After starting a family, Cabrera and his wife experienced similar challenges to what he had seen his parents face.
“We struggled to make ends meet too. I had to get a second job,” Cabrera said. “My wife is a school teacher, she had to put in extra hours working summer school to make extra money for us.”
Cabrera is motivated by his life experiences to secure a Senate seat for the 17th district, made up of the town of Hamden (where he has lived for 13 years), Woodbridge, Ansonia, Derby, Beacon Falls, Bethany and Naugatuck.
“We need to invest more in Connecticut,” said Cabrera. He feels that the only way to give back to the state’s working class is by jumpstarting the quality of the state’s institutions.
His plan for improvement begins with Connecticut’s children, specifically the state’s public schools.
“We need to fully fund our public schools. We haven’t been doing that,” said Cabrera. “The quality of your public schools can attract businesses and also is a big reason why people make a decision to move somewhere.”
Next up for Cabrera is infrastructure.
“Our bridges, our roads, our rails, they have been neglected for a long time,” Cabrera said. “Connecting all of our communities is vital for attracting businesses who want to come here.”
Improving these facets of the state, Cabrera believes, will stimulate Connecticut’s economy and offer more jobs for people joining the workforce, which he feels has been becoming increasingly more limited.
“I am constantly meeting people on the campaign trail who have college degrees and are still living at home with their parents because they can’t find a good paying job with their degree,” Cabrera said. “That narrative wasn’t as common when I was growing up and even when I got out of school.
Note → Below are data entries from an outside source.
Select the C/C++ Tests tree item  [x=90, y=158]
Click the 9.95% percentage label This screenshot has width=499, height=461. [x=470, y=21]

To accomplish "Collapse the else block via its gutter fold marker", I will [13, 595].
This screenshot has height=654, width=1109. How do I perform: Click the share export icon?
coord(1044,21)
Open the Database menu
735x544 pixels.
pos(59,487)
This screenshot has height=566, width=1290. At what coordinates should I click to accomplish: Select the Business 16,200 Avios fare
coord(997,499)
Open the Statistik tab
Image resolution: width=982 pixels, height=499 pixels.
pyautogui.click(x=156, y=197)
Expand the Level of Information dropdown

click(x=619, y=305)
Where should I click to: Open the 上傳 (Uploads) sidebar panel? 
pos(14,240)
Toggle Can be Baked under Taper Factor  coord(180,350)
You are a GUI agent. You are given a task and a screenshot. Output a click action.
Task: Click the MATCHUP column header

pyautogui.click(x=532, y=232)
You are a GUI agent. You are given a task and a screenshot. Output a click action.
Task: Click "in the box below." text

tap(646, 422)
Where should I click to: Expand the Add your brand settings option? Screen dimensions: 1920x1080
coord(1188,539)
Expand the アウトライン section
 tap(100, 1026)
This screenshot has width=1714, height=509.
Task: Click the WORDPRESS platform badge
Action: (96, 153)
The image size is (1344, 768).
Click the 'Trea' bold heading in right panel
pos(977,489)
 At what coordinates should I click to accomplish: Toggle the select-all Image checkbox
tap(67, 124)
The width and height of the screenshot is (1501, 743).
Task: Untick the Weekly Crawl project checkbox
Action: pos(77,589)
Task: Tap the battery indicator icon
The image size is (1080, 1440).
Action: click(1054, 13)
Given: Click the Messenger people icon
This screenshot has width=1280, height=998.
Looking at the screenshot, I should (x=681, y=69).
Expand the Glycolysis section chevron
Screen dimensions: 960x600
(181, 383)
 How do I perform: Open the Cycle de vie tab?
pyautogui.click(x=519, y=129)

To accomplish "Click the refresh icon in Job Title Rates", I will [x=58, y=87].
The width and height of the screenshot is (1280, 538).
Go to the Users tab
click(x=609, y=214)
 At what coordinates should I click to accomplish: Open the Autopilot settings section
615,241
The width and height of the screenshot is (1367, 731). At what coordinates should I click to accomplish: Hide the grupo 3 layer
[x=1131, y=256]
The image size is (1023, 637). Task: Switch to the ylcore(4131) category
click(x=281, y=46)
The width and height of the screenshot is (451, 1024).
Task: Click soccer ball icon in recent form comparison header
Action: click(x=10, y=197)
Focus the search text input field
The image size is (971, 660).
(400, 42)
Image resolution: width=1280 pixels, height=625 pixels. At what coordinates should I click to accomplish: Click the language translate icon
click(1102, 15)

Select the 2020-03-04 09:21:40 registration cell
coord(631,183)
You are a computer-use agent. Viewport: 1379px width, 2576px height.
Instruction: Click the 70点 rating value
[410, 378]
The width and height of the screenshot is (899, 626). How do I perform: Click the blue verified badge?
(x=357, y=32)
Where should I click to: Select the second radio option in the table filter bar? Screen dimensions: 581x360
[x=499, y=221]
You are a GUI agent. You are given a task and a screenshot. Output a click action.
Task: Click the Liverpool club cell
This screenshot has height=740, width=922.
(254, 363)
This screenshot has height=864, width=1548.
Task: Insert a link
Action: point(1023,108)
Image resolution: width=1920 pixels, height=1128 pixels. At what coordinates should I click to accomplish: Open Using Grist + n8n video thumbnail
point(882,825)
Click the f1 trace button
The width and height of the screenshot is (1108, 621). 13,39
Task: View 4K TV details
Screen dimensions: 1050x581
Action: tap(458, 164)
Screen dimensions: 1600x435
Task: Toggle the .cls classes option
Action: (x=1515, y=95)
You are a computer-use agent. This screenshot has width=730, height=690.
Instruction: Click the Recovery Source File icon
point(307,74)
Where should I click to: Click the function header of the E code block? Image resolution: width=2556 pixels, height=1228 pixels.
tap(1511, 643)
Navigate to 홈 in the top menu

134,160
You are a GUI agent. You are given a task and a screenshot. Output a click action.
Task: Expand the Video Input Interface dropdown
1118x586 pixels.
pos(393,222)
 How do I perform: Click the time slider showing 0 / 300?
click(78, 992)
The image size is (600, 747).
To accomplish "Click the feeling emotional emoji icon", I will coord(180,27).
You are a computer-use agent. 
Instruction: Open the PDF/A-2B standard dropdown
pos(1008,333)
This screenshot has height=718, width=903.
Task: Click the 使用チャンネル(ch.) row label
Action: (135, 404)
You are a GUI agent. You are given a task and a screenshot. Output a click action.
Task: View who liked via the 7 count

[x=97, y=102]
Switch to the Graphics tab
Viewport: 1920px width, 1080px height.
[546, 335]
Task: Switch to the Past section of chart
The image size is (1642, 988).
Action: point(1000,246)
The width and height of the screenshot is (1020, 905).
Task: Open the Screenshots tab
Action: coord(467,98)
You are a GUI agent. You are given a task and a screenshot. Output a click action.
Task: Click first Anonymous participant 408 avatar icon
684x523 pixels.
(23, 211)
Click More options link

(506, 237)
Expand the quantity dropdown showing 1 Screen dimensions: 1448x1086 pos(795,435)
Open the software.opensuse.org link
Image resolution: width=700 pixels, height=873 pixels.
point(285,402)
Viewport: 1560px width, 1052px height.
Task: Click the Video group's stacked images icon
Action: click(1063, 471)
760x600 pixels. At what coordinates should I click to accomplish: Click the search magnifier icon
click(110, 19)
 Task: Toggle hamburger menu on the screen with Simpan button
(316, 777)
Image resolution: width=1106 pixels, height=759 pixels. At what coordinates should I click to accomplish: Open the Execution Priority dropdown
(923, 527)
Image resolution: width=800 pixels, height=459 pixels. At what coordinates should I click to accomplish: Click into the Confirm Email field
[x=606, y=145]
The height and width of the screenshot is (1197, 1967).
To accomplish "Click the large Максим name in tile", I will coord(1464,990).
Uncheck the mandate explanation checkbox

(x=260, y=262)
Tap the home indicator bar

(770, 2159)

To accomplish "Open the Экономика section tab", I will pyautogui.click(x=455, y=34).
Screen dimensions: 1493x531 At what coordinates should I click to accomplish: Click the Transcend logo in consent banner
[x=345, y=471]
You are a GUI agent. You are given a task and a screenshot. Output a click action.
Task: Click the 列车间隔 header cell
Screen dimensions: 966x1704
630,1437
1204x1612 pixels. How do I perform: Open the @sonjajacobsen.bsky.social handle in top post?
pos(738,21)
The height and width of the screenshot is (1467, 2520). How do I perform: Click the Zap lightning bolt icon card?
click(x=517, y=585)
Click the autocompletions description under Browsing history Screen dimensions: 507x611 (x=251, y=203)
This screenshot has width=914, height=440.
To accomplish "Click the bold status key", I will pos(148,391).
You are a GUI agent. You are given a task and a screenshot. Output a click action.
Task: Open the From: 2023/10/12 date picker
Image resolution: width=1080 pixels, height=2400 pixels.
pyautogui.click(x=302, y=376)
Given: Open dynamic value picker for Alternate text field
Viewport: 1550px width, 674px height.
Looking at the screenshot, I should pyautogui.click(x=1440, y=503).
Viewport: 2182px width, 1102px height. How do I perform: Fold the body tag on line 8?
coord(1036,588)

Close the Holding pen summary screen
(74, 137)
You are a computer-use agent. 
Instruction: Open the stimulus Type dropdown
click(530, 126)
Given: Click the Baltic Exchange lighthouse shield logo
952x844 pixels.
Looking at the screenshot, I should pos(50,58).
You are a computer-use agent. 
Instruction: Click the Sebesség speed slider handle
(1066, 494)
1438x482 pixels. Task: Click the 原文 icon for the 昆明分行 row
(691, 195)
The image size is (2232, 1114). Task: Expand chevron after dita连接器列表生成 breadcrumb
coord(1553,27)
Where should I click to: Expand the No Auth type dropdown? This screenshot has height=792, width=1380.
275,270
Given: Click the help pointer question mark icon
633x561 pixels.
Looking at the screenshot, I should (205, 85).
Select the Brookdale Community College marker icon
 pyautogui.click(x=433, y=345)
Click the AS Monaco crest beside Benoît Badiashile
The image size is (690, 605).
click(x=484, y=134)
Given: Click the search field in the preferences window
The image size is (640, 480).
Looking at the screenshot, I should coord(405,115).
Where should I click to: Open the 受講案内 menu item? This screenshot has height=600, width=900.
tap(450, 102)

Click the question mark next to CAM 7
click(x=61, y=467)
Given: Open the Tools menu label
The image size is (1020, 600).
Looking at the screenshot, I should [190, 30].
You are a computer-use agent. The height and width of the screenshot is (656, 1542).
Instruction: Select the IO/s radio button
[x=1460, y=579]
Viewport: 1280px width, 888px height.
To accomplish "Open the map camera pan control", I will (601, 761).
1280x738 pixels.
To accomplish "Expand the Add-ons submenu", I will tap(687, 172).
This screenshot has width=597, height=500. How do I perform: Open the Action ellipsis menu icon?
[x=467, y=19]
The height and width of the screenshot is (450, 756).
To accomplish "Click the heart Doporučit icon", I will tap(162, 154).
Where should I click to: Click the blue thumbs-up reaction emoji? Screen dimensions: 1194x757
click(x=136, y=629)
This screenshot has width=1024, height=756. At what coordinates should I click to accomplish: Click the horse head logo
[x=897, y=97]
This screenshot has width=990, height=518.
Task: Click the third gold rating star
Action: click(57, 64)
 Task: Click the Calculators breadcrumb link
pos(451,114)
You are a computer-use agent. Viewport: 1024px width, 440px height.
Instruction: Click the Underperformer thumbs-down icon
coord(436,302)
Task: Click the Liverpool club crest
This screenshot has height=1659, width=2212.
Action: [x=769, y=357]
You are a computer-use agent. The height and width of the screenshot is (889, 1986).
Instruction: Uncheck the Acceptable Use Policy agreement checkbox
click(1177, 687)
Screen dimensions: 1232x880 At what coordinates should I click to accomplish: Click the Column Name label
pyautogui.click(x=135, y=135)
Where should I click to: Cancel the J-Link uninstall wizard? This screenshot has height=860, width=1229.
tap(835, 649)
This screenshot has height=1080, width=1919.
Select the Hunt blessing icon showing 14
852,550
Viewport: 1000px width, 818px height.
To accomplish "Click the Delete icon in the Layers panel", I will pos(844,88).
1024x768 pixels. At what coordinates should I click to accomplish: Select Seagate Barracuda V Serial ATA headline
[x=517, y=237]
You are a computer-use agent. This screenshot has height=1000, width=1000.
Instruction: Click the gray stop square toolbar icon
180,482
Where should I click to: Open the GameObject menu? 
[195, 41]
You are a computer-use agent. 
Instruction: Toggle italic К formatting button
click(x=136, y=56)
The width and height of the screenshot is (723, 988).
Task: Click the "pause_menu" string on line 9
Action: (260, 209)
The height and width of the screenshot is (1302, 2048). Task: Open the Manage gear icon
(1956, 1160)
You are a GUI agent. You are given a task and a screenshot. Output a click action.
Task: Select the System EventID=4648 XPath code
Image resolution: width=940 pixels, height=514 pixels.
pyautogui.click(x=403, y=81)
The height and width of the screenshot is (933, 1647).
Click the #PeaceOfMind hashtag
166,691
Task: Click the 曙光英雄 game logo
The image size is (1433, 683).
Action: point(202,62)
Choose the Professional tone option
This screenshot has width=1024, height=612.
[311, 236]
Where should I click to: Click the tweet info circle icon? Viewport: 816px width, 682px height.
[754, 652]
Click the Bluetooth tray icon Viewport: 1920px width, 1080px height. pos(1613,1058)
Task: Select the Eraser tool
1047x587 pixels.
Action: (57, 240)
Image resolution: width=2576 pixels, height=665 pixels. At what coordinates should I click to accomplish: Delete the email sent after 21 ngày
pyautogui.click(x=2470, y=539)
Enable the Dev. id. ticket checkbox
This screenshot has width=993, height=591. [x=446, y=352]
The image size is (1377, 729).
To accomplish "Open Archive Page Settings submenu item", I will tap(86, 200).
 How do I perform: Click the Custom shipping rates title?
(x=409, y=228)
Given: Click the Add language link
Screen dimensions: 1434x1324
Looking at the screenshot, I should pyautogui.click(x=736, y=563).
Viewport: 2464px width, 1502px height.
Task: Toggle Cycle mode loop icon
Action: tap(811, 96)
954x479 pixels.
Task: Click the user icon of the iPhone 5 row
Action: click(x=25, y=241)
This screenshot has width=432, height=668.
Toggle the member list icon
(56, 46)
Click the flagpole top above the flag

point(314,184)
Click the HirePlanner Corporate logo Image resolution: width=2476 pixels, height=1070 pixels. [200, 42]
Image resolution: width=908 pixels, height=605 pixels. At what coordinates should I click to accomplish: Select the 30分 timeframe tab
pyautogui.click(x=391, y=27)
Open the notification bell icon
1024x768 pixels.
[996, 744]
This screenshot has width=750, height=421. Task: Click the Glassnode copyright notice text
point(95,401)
If you got a degree somewhere you were pretty much assured a job somewhere.”
College is the third pillar of Cabrera’s plan. He wants to make it more affordable and eliminate student debt. For those that are not interested in college, Cabrera feels that the state’s trade school needs improvement as well.
“Many people I run across want to be a plumber, or a pipe fitter, or a carpenter, or a steel worker. Jobs that are good paying middle-class jobs with the right training programs,” Cabrera said. “We need to do more to invest in those programs and apprenticeship programs, because those (are) sorely needed.”
Cabrera’s mission is shared by many young politicians in Connecticut, that hope to see changes in the state with their involvement. The last election for the Hamden Democratic Committee alone brought 26 new members.
“The energy that young people bring, and the passion, is vital.A lot of the issues we have to solve directly impact college students and younger people,” Cabrera said. “We need to make sure that young people have a voice at the table.”
But young people can only have that voice if they get involved, said Cabrera.
“When you graduate, be aware of what’s going on and speak up. In our country that’s always the way it’s been. When young people get involved things change,” said Cabrera. “College grads and young people are more powerful than they realize, and their voices are powerful too.”
The election for state senate will take place on Nov. 6.